O assassinato de Basil Hallward

Anos depois, na véspera de uma viagem a Paris, Basil visita Dorian para confrontá-lo sobre os boatos escandalosos. Dorian, num acesso de raiva e hipocrisia, leva o pintor ao sótão e revela o retrato - agora uma visão grotesca, putrefata, carregada de todos os seus crimes e vícios.

Enfurecido por ser “culpado” da própria danação, Dorian pega uma faca e assassina Basil com várias facadas. Depois, friamente chantageia um antigo amigo cientista, Alan Campbell, obrigando-o a dissolver o corpo em ácido nítrico.

A perseguição de James Vane

Procurando esquecer o crime, Dorian vai a um antro de ópio. Por coincidência, James Vane - que voltou da Austrália ao saber da morte da irmã - está lá. Ao ouvir alguém chamar Dorian de “Príncipe Encantado”, James tenta matá-lo.

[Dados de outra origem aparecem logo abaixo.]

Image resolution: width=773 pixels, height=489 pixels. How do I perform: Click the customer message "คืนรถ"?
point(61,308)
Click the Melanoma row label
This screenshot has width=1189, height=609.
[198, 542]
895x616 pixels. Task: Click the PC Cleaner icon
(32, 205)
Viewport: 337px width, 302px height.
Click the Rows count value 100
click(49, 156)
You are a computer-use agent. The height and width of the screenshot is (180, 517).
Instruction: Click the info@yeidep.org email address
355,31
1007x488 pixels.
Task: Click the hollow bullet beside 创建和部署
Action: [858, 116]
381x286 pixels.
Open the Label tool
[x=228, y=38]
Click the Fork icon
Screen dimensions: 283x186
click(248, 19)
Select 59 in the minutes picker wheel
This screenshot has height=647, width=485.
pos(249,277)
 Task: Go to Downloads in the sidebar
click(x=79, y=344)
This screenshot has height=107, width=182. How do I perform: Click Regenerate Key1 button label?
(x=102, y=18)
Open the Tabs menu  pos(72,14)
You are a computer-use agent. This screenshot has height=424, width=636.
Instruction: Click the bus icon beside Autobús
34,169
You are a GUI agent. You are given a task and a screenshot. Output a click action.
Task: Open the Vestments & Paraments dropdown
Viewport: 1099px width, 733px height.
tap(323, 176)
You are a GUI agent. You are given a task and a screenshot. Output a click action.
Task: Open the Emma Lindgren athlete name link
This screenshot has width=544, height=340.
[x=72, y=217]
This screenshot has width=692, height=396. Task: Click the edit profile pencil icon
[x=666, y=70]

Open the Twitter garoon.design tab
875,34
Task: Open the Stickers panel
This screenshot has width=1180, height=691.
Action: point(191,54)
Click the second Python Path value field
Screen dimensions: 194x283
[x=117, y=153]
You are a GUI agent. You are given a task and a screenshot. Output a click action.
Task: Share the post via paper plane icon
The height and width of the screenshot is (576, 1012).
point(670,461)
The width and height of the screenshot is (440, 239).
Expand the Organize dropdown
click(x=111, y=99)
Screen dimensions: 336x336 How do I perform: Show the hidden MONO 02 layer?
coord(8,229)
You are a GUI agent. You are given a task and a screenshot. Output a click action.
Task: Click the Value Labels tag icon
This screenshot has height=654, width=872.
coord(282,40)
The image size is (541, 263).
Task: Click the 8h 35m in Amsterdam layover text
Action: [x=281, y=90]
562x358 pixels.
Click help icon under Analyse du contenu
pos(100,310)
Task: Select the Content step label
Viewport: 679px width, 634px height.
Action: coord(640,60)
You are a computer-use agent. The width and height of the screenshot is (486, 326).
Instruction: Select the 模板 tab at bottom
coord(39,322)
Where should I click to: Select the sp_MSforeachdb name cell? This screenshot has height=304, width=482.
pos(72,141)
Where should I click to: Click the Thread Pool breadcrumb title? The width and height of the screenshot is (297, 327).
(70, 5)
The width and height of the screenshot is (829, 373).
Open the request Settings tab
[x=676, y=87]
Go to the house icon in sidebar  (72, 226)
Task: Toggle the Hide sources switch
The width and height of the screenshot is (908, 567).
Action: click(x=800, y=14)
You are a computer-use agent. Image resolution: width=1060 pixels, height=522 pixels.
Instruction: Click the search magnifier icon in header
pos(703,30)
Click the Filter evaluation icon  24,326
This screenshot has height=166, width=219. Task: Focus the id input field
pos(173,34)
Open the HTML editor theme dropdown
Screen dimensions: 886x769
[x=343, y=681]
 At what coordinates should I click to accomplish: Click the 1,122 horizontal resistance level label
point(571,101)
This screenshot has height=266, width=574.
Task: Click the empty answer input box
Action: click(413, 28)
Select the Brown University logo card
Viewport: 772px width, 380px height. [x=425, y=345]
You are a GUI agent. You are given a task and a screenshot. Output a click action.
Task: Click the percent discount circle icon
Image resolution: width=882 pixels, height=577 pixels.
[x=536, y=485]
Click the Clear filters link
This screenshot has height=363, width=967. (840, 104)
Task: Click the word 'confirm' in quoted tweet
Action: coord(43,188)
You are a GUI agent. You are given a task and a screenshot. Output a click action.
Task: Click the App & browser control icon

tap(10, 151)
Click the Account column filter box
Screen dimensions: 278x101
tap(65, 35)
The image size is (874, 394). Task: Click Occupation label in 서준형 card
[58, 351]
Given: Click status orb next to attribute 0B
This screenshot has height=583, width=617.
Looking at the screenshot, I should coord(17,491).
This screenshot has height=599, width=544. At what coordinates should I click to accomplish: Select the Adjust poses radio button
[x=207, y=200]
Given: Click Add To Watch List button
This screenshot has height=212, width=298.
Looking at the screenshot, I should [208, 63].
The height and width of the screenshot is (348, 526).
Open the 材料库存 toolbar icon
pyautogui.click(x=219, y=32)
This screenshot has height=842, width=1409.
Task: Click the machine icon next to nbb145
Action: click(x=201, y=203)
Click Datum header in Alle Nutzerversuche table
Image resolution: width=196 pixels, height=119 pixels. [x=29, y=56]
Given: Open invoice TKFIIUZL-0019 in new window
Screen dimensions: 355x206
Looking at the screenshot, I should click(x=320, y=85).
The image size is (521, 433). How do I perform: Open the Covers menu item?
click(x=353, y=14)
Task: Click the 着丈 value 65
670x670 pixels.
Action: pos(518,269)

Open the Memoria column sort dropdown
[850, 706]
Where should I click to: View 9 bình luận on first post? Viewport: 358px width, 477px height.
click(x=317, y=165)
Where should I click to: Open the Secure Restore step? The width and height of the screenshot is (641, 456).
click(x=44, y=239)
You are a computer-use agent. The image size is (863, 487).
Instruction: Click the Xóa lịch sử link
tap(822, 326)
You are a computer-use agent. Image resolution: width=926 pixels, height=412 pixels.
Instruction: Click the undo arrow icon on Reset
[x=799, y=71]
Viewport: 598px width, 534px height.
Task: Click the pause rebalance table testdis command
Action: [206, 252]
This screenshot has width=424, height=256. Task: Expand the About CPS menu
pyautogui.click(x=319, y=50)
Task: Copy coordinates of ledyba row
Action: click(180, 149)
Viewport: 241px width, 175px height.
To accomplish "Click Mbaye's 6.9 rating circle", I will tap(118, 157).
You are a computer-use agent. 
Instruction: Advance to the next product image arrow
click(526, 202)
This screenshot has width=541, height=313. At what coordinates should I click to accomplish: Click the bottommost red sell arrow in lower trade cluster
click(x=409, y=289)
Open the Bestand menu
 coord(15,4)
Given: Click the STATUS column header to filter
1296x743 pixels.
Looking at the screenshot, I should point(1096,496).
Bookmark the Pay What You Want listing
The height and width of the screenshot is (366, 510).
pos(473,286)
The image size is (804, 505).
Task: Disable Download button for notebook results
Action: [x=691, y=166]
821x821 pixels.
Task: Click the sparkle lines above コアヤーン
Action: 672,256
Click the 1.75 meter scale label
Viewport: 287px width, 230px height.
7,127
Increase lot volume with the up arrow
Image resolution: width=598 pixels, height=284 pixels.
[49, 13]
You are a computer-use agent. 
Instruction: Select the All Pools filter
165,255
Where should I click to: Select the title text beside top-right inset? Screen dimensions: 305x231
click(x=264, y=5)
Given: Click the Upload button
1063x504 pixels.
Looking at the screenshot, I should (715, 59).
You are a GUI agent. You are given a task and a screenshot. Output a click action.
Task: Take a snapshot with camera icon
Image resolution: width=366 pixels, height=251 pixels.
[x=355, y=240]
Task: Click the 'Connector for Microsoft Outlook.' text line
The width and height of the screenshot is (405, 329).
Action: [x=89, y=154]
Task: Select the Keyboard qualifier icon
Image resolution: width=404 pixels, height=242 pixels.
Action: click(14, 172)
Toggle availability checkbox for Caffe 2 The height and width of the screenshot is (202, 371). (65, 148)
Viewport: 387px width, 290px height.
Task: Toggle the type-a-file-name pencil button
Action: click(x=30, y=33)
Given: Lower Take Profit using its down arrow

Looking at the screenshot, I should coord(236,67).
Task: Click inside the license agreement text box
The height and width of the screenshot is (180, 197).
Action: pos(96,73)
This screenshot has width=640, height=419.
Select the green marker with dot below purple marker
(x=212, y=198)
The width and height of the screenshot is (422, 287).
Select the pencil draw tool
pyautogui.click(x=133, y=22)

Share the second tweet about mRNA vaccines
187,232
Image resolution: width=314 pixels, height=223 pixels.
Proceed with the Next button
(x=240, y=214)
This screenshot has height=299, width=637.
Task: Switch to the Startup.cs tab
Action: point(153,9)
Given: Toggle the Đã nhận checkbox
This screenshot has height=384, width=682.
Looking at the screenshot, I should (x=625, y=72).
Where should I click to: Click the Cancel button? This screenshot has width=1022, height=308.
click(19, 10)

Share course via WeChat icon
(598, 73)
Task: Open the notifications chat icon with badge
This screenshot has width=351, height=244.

Dorian salva-se mentindo que é jovem demais para ser o homem que conheceu Sibyl dezoito anos antes. Uma prostituta do local, porém, reconhece Dorian e revela a James que ele “vendeu a alma ao diabo” para nunca envelhecer.

James corre atrás dele, mas já é tarde. Dias depois, durante uma caçada na propriedade rural de um duque amigo de Dorian, James, escondido num matagal à espreita, é acidentalmente baleado e morto por um dos caçadores.

O fim: a facada no retrato

Com a última ameaça eliminada, Dorian sente, por um breve instante, o desejo de regeneração. Conhece uma jovem pura chamada Hetty Merton e, pela primeira vez, decide não a corromper. Corre ao sótão para ver se o retrato mostra sinais de melhora.

Encontra-o ainda mais horrendo e percebe que até seu “arrependimento” foi motivado apenas por vaidade e curiosidade estética - mais uma sensação nova a experimentar.

Compreendendo que nunca poderá escapar da própria consciência enquanto o retrato existir, Dorian decide destruí-lo. Pega a mesma faca que matou Basil e apunhala o quadro no coração.

Os criados ouvem um grito terrível. Quando arrombam a porta do sótão, encontram um velho cadavérico, enrugado e irreconhecível, esfaqueado no peito - é Dorian Gray, finalmente carregando no corpo toda a podridão de sua alma. Ao lado do corpo, o retrato voltou à sua beleza original, intocado e radiante.

Curiosidades e contexto histórico

Publicado inicialmente em 1890 na revista Lippincott’s Monthly Magazine, o romance causou escândalo imediato. Críticos acusaram-no de imoralidade, e a versão revista de 1891 (com seis capítulos novos e um prefácio famoso defendendo a arte pela arte) foi usada como prova no julgamento de Wilde por “indecência grave” em 1895 - o que acabou levando-o a dois anos de trabalhos forçados e à sua ruína.

Oscar Wilde afirmou que Basil representa o que ele achava que era, Lord Henry o que o mundo pensava que ele era, e Dorian o que ele gostaria de ter sido em outras épocas.

O livro é considerado um dos precursores da literatura gótica moderna, do horror psicológico e até da estética “faustiana” do século XX. O Retrato de Dorian Gray permanece uma das mais perturbadoras fábulas morais da literatura: a beleza sem consciência é o mais terrível dos monstros.